Affiliation: Iwate Prefectural University, Japan
Title: Understanding EEG signal for better Brain-Computer Interface and other Applications
Brain Computer Interface (BCI) or Brain Machine Interface (BMI)are devices that facilitate communication or interaction by analyzing electrical signals collected by probes set on the scalp or inserted inside the head touching the brain. Electroencephalography (EEG) is recording of electrical potential on the scalp. Analysis of the EEG to interpret the intention of the user, and use that for communication or maneuvering a machine, is the core idea of BCI.
With the advent of low-noise high-sensitivity probes and cheap powerful computers, collection of brain-signals from multiple electrodes and their analysis in real-time, is possible. This is leading to a lot of attention to the research and development of BCI applications. Not only medical applications (like epileptic seizures, monitoring anesthesia or brain function etc.), but also applications like moving a wheelchair, or communicating using BCI speller, are getting more accurate and affordable. There are entertainment applications too, for those who can not move their limbs.

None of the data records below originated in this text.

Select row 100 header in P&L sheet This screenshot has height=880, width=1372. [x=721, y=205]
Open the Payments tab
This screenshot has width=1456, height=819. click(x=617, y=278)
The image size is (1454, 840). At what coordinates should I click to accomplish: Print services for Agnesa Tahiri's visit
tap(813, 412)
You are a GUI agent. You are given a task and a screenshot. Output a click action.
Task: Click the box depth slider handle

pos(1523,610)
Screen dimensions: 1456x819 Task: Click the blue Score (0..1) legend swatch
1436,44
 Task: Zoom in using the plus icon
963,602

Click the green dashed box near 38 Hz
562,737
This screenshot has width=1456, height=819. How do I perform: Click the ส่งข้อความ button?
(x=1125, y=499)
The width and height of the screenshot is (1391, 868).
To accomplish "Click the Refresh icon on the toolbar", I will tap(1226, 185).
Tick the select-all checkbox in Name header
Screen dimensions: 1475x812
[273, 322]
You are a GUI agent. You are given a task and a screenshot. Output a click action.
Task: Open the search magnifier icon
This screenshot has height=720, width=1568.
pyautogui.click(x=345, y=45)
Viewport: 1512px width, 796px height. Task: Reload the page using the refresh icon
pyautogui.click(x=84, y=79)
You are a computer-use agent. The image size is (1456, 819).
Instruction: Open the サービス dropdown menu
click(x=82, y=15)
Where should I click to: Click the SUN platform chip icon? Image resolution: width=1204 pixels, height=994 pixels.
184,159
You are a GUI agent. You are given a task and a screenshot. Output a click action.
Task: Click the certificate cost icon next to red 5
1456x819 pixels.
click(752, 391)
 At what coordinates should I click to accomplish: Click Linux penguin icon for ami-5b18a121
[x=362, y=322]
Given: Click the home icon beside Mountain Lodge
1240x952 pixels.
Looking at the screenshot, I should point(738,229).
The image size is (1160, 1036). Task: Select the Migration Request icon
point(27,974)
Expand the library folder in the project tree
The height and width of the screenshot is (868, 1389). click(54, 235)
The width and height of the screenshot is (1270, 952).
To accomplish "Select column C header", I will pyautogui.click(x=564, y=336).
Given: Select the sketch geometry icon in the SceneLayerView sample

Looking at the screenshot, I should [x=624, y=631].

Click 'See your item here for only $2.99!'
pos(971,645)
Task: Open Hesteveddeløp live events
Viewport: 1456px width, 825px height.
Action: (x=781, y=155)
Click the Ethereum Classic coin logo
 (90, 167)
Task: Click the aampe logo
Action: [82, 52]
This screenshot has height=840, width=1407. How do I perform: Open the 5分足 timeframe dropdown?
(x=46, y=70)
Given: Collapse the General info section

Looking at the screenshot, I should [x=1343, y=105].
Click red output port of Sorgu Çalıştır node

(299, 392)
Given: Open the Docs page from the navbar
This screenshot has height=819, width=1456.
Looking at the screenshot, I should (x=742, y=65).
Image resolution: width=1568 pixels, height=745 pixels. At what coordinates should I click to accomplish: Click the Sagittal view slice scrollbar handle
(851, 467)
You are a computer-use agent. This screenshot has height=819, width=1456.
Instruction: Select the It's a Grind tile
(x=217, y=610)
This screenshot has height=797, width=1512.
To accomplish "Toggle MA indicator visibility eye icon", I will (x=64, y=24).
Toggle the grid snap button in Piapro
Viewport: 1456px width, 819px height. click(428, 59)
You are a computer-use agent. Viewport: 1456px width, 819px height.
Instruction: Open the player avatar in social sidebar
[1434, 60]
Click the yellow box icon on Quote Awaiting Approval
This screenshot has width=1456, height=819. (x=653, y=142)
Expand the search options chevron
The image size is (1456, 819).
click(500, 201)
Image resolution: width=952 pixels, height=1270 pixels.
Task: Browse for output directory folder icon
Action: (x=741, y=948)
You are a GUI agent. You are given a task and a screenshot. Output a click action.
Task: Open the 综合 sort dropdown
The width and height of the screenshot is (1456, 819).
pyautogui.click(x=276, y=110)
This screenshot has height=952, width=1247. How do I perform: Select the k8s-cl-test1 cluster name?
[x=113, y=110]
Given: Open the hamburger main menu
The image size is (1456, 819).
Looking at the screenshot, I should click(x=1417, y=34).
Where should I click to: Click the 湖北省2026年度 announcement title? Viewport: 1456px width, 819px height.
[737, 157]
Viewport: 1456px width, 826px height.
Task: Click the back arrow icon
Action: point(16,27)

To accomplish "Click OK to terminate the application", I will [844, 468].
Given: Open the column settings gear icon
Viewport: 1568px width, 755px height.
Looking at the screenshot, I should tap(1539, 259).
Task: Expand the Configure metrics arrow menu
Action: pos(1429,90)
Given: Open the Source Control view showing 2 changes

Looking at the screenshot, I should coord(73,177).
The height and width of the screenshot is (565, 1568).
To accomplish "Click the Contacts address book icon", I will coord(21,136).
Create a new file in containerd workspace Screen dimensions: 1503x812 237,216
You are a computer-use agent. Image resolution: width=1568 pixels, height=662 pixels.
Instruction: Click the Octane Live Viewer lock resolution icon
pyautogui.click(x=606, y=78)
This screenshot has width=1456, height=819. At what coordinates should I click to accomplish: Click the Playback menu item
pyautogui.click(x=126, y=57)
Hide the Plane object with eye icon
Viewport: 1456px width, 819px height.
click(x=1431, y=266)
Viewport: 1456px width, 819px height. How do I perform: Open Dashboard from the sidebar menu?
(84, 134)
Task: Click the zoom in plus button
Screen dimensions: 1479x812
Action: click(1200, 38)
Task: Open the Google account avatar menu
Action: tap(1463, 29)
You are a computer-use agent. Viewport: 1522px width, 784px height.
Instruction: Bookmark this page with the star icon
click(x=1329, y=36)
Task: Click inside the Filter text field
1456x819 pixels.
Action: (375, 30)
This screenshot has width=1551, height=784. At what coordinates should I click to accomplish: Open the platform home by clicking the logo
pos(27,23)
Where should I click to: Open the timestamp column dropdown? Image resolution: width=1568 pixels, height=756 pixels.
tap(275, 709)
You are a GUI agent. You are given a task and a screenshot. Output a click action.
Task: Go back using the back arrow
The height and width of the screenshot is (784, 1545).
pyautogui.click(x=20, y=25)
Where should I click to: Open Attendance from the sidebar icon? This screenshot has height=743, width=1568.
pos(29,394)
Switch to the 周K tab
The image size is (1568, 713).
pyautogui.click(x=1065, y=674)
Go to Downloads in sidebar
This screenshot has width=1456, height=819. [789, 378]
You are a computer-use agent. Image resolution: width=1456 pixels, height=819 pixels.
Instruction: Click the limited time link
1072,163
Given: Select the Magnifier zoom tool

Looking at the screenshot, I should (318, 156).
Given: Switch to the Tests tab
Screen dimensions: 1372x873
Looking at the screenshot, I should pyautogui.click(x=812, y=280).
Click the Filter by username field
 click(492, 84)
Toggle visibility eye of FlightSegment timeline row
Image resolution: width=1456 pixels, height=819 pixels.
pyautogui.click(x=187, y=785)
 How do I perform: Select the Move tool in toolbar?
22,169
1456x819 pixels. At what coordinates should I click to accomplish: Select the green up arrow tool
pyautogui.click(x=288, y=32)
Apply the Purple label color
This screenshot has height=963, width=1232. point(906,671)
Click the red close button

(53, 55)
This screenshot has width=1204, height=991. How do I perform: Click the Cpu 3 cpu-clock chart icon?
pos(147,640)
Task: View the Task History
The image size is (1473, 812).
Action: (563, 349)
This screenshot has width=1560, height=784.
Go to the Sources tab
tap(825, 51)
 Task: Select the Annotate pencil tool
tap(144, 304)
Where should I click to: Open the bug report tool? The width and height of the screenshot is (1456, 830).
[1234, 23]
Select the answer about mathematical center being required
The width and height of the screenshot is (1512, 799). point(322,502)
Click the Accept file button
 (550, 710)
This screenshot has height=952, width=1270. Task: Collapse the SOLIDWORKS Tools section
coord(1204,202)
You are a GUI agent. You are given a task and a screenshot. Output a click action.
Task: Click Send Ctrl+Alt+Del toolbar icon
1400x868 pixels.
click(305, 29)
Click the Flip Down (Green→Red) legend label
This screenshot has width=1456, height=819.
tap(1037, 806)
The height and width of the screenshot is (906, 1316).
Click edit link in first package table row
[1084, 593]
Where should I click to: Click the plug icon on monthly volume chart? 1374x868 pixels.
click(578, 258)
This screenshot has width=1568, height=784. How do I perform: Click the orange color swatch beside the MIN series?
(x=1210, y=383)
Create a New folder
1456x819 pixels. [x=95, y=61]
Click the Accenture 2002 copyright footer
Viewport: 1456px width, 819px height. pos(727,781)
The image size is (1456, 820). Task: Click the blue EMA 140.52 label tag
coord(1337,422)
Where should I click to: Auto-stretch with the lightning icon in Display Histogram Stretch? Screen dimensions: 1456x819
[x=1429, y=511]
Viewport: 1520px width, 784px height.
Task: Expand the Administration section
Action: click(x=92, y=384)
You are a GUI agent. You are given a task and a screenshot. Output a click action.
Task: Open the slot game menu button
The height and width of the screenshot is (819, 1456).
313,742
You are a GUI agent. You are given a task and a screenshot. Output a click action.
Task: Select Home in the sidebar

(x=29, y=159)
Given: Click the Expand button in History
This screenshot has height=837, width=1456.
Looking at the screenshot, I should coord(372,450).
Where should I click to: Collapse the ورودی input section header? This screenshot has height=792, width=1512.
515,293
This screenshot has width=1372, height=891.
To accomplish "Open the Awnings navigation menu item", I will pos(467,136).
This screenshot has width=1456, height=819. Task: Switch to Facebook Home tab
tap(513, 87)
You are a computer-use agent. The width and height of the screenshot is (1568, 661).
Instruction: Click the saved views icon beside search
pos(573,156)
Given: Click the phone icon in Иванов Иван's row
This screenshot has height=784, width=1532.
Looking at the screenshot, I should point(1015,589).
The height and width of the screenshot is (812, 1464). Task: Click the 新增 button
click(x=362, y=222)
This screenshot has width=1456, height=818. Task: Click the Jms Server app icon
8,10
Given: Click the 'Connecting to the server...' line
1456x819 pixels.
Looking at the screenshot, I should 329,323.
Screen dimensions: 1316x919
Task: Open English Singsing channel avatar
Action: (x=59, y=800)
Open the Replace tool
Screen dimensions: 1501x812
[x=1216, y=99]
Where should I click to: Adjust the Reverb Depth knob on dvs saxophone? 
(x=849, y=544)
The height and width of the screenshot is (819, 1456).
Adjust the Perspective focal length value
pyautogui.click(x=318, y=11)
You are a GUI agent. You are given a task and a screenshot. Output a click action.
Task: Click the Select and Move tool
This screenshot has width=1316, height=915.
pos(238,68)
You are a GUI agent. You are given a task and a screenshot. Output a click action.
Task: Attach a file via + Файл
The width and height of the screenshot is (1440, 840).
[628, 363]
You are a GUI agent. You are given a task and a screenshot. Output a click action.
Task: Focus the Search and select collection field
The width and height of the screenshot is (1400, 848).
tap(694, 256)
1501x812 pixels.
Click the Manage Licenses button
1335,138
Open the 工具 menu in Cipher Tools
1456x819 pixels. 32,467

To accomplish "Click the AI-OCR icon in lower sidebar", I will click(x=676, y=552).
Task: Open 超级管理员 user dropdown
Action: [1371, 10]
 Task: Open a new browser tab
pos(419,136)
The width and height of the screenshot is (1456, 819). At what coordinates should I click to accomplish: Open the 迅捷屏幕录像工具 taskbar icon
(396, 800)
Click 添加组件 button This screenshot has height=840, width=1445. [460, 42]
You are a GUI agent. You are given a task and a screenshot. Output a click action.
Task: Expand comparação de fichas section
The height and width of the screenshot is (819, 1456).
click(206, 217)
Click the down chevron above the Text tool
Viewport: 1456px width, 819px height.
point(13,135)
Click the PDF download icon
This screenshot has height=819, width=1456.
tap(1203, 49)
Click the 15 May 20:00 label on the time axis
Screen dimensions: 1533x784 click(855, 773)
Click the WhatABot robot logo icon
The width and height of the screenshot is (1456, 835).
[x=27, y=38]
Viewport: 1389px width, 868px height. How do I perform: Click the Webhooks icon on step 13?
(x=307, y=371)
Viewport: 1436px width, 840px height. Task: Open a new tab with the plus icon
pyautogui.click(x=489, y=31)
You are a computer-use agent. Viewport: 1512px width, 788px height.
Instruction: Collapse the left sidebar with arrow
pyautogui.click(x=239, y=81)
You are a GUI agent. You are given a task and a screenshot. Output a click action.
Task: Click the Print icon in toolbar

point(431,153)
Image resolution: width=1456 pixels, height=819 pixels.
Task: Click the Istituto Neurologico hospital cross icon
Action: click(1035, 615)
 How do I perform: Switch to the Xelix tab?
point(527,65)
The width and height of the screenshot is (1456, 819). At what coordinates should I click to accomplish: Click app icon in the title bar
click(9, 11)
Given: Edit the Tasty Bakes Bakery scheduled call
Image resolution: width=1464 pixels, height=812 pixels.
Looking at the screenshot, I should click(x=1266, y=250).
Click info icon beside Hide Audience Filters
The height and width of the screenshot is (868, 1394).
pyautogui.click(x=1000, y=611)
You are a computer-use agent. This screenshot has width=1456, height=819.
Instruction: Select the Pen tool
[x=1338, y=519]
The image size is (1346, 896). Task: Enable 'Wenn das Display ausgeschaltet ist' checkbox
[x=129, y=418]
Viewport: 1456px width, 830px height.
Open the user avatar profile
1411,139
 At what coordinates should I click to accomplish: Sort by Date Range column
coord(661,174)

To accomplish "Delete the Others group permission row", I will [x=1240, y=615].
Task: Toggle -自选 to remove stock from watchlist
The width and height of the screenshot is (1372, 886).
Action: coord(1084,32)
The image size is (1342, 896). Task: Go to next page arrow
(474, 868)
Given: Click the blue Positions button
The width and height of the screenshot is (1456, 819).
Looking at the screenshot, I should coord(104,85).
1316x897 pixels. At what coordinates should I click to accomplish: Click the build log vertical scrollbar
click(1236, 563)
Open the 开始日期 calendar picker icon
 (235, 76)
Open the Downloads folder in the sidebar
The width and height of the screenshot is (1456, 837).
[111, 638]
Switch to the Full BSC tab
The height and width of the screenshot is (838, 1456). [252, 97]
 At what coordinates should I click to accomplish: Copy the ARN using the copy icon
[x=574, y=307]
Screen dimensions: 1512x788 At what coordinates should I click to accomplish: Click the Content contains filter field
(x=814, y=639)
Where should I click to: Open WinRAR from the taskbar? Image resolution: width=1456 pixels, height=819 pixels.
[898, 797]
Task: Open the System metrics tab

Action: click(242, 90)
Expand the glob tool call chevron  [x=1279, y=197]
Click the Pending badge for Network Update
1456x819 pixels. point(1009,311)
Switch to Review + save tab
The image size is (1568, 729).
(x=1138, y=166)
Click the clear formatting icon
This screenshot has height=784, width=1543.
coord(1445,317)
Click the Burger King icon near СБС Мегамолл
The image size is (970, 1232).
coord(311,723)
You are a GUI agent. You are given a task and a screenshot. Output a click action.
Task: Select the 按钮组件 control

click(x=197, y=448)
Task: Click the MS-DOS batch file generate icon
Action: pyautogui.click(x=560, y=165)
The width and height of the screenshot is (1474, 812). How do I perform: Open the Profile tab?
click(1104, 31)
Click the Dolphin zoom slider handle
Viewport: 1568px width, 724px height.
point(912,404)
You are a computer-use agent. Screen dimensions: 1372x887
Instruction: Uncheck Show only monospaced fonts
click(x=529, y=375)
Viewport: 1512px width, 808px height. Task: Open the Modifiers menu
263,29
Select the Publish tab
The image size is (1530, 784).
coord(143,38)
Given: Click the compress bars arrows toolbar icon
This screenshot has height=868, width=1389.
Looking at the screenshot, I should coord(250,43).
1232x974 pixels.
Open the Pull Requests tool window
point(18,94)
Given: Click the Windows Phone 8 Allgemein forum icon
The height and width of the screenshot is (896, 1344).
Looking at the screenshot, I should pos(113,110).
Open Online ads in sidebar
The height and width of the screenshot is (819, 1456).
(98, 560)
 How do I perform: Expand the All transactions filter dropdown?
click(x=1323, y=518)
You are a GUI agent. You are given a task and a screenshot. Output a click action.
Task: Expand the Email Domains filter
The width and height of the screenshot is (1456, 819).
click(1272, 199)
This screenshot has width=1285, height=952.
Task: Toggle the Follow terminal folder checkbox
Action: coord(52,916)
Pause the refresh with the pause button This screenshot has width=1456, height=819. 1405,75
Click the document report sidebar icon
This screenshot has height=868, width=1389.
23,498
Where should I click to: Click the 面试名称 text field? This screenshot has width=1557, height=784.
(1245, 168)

The main problem with present BCI application tool is the fact that the number of probes needed is many. A better understanding of the EEG signals, generated during various BCI applications, is the key to reduce the number of required probes, and make their use more common.
In this talk, we will first explain how we could reduce the number of probes by designing it for an individual. In other words, by exploiting individual variation, we can optimize the number of probes without sacrificing the quality. In the second part of the talk, we will give a new algorithm, to define individuals delay in acknowledging an external stimulus, i.e., the delay of Event Related Potential P300. An accurate measurement could lead to various applications including diagnosis of the state of brain and prediction of its vulnerability to diseases like dementia or Alzheimer.
Goutam Chakraborty is a Professor and Head of the Intelligent Informatics Laboratory, Department of the Software and Information Science, Iwate Prefectural University, Takizawa, Japan. His main research interests are soft computing algorithms and their applications to solve pattern recognition, prediction, scheduling and optimization problems including applications in wired and wireless networking problems.